There is also merit in appellants' contention that the court should have separately assessed damages for loss of profits and damages for loss of good will. Appellants requested specific findings and asked that the court find the amount of damages allowed for each of these items of loss. The trial court, however, lumped the two together and allowed a total of $2,500 as damages for both. Appellants now correctly argue that they cannot successfully attack this portion of the judgment on the ground that it is not supported by substantial evidence because they do not know the amount of damages allowed for either item. (See Murphy-Cantrell Co., Inc. v. Mulcahy, 72 Cal.App. 426, 432, 237 P. 557.) Of course, if we could say from the whole record that the sum of $2,500 in damages for either loss of profits or loss of good will was supported by substantial evidence we might properly reject appellants' claim of error. But we cannot do this. The finding concerning a loss of profits from respondents' business rests upon evidence that they derived an average annual profit of $1,772 from their operations. But their method of accounting is challenged by appellants, who point to the undisputed evidence that both respondents worked in the business, yet in computing average annual profit no allowance is made for the value of their services. It is the general rule that, in calculating the net profit of a business all of the costs of producing the gross income should be deducted. Where, as here, a part of the cost consists of the value of personal services rendered to the business by its owners, this too must be taken into account in arriving at net income. (See Landon v. Hill, 136 Cal.App. 560, 29 P.2d 281; Morena v. Mercer, 92 Cal.App.2d 824, 208 P.2d 50.) Here, the allowance of but nominal compensation for the services of each of the respondents would leave little if any net profit. It may be that the court intended to allow only a nominal part of the $2,500 total as damages for loss of profits, but we cannot be certain from the finding actually made. All that appears is that some portion of the $2,500 damages allowed for both items is attributable to a loss of profits from respondents' business.

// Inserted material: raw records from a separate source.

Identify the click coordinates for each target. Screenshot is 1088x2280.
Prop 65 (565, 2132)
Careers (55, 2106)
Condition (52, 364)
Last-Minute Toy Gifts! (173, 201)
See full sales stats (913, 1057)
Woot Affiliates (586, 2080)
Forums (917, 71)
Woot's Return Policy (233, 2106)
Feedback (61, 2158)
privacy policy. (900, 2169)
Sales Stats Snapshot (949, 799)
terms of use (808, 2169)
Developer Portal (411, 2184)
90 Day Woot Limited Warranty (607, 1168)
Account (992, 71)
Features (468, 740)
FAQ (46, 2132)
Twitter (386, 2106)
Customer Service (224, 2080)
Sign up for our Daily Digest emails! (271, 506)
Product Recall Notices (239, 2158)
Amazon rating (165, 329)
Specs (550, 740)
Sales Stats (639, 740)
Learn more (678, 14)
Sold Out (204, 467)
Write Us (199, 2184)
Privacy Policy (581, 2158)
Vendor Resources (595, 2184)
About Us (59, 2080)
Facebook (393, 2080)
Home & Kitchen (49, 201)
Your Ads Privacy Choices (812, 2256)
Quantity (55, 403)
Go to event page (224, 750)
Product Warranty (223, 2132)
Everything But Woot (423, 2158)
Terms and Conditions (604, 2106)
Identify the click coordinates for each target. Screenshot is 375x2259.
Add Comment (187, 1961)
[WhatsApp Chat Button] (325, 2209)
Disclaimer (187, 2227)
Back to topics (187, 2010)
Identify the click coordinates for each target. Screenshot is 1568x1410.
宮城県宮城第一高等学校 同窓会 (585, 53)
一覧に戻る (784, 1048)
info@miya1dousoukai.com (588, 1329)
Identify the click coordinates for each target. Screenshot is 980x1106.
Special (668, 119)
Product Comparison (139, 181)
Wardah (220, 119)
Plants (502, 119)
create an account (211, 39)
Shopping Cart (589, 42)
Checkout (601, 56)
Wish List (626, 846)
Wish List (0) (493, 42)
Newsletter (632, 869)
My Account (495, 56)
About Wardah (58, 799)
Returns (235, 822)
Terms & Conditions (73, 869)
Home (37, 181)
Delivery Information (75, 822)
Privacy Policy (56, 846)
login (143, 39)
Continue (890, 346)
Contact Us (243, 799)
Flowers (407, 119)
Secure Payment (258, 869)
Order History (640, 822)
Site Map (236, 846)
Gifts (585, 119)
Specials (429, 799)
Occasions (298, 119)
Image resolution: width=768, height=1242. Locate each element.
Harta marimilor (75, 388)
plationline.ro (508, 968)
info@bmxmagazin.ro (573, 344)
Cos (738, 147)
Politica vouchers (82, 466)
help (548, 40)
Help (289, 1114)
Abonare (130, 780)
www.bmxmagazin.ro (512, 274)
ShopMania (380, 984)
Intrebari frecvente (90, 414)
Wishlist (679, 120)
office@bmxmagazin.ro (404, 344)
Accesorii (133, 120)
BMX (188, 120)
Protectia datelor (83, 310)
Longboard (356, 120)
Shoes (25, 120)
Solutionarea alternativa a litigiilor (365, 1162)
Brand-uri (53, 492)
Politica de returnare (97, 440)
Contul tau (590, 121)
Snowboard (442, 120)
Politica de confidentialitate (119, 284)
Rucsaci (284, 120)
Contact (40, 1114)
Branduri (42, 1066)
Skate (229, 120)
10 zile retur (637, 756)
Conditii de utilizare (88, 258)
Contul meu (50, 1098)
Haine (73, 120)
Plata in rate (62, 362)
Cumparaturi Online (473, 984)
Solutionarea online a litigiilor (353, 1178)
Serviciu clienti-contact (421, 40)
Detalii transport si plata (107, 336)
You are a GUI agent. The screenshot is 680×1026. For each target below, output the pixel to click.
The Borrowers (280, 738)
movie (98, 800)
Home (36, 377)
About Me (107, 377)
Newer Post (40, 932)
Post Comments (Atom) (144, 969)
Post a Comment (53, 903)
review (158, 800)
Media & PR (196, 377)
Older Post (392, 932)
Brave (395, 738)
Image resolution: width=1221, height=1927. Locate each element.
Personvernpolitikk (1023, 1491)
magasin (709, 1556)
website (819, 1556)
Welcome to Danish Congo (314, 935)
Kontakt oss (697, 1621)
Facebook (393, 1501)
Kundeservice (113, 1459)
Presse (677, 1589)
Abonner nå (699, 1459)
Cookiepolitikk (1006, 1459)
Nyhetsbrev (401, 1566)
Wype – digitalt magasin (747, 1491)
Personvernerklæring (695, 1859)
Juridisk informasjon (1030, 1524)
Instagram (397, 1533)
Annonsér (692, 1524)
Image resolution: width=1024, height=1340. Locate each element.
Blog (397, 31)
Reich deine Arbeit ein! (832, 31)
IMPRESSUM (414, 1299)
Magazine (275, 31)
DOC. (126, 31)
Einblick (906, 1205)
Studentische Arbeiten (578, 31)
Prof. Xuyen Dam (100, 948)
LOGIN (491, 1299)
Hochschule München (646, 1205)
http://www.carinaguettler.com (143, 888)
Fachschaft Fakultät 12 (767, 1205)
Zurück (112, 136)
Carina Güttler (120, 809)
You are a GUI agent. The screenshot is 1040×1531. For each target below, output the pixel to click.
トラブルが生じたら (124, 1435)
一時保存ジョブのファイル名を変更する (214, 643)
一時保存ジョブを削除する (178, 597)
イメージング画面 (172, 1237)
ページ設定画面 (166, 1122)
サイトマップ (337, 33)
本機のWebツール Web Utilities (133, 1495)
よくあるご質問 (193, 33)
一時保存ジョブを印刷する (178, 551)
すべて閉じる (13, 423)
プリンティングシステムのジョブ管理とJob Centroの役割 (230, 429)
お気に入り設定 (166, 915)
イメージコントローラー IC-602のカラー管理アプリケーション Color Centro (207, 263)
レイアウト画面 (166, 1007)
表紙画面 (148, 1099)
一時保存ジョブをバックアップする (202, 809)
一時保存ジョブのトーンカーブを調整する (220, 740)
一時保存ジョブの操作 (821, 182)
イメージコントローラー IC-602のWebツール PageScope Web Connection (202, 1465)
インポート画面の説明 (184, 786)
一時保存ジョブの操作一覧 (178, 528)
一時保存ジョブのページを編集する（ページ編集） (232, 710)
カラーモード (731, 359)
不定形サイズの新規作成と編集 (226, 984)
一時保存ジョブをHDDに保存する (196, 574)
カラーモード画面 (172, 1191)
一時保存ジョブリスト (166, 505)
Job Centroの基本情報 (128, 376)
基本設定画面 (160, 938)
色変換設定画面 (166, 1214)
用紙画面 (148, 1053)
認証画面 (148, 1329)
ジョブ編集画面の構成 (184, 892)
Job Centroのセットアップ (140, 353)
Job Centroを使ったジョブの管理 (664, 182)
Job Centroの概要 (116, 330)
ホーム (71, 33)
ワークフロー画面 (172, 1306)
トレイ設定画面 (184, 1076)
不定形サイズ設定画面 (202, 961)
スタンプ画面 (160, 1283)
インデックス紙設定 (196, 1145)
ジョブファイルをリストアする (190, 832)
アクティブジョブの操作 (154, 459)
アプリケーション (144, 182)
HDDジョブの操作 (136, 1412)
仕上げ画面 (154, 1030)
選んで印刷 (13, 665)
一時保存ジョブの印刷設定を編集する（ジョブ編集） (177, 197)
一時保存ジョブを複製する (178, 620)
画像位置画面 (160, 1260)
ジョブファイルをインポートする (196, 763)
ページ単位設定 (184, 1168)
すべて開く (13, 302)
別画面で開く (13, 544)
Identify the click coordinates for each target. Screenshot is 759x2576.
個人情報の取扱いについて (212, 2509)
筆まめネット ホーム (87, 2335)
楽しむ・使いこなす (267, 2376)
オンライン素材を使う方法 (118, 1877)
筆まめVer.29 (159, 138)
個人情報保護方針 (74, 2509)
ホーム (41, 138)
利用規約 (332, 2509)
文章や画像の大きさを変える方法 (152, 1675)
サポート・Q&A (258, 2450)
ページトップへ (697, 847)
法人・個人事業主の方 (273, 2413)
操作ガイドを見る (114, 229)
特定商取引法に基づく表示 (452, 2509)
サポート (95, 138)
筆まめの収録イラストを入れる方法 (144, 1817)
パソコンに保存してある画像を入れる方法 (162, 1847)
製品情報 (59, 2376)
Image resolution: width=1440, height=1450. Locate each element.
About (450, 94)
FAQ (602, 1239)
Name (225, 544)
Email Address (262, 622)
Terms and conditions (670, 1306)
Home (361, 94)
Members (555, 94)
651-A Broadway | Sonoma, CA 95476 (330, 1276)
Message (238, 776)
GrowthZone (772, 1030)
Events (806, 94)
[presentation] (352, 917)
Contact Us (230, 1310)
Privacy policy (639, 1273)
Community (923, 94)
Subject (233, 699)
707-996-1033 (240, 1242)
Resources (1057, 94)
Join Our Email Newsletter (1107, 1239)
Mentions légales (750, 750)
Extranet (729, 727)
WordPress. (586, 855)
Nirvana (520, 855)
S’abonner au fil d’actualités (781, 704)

There is some evidence of loss of good will because of appellants' eviction of respondents from the business premises. One of respondents' former customers testified that after the eviction she had purchased mineral water from appellants, who stated that they had taken over respondents' business. Moreover, because of appellants' conduct, respondents lost the privilege of operating their business in Boyes Springs, and were denied the opportunity for a peaceful and orderly transfer of their business to another location. The good will of a business is property (Bus. & Prof. Code s 14102) and one who wrongfully damages or destroys it is liable to its owner. Good will has been defined as ‘* * * the expectation of continued public patronage.’ (Bus. & Prof. Code s 14100; Donleavey v. Johnston, 24 Cal.App. 319, 141 P. 229.) Here respondents' business had continued for about eight years; they had developed some 200 customers and established two distributorships in different cities. There is nothing in the record to suggest that they did not possess an expectation of continued public patronage. The evidence supports the conclusion that appellants' wrongful conduct destroyed or damaged the good will of respondents' business. An award of damages in some amount is appropriate for this loss, but we cannot tell from the finding made what amount the court intended to or did allow for it, nor are we able to find that the entire award of $2,500 is supported by the evidence directed solely to the issue of damages for loss of good will. On retrial the court should separately assess damages for loss of profits from respondents' business, if found to have been suffered, and also separately assess damages for loss of good will.

The judgment is reversed.

SALSMAN, Justice.

DRAPER, P.J., and DEVINE, J., concur.